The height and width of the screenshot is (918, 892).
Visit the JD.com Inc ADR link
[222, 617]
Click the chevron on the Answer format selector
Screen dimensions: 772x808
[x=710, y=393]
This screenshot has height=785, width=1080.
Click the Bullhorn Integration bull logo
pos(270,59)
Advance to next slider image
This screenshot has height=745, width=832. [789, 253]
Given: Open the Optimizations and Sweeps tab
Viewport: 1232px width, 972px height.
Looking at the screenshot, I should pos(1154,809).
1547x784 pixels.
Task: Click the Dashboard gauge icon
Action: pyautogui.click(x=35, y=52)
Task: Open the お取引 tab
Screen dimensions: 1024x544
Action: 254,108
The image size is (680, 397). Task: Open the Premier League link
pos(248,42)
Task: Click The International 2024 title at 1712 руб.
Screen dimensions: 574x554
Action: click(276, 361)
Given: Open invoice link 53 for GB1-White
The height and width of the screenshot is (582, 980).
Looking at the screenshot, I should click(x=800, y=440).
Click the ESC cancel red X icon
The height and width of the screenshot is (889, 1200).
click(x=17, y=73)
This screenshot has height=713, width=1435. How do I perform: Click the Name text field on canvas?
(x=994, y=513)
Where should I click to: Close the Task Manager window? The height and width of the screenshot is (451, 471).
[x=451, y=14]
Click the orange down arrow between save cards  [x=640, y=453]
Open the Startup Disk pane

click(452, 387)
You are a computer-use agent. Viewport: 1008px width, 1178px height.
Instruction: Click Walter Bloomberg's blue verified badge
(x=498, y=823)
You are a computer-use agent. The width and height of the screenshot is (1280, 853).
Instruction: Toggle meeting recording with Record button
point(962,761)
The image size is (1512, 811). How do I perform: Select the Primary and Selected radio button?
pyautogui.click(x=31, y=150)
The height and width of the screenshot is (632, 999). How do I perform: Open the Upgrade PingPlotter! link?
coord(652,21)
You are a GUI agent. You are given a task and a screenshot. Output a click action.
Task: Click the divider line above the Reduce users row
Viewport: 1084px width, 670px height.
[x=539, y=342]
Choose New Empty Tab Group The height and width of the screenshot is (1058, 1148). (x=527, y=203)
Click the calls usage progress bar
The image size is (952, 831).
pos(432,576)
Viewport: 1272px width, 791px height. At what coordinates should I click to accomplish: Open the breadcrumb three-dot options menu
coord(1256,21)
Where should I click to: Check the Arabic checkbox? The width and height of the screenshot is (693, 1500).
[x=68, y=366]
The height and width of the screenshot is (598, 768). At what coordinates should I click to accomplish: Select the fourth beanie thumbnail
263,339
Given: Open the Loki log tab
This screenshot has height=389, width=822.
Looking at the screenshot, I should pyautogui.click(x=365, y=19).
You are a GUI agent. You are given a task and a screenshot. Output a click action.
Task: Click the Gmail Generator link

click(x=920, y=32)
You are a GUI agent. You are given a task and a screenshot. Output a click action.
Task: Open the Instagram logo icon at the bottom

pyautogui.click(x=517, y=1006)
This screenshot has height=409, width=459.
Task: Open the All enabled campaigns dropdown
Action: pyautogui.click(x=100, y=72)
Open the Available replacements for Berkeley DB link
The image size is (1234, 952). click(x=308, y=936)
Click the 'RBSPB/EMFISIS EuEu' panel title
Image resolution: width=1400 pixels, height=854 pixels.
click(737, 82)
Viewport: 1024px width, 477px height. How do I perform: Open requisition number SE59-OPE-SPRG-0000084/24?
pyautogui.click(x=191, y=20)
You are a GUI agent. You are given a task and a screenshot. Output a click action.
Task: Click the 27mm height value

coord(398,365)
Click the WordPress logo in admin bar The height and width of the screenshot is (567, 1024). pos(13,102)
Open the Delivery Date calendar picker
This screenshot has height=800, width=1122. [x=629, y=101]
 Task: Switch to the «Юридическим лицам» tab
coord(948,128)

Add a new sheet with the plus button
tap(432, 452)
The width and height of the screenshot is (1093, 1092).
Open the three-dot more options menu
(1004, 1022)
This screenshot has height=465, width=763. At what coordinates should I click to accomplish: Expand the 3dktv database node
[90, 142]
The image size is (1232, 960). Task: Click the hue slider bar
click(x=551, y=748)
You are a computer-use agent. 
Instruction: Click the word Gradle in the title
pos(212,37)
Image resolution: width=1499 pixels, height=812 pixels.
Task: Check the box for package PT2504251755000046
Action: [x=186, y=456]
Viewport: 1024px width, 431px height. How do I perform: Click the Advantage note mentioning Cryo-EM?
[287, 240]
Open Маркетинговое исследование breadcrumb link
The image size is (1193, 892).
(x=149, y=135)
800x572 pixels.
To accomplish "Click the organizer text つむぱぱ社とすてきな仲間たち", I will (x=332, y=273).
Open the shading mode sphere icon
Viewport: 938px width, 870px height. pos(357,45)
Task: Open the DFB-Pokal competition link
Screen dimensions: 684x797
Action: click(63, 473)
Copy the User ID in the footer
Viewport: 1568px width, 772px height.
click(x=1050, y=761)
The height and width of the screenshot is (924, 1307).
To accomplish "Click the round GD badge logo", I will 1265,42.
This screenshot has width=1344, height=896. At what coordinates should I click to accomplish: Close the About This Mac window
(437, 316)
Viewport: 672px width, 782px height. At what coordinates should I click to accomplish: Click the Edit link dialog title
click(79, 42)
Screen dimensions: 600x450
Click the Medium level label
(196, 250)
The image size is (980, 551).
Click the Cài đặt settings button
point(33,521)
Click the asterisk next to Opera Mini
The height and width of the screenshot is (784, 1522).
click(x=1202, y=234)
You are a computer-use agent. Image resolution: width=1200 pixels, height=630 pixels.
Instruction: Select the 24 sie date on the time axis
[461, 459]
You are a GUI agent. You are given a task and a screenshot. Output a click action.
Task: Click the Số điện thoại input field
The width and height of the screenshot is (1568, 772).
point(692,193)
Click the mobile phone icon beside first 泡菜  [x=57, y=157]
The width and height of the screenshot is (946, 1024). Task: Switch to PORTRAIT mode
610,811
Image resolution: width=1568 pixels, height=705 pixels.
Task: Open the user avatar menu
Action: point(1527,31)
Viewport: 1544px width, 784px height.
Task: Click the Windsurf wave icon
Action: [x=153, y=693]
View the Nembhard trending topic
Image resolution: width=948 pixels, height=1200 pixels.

—————

> **PROBLEM TO SOLVE**: Search the data for the string "will". List each line that has it.

> **YOUR SOLUTION**:
To accomplish "Click the organizer text つむぱぱ社とすてきな仲間たち", I will (x=332, y=273).
To accomplish "Click the round GD badge logo", I will 1265,42.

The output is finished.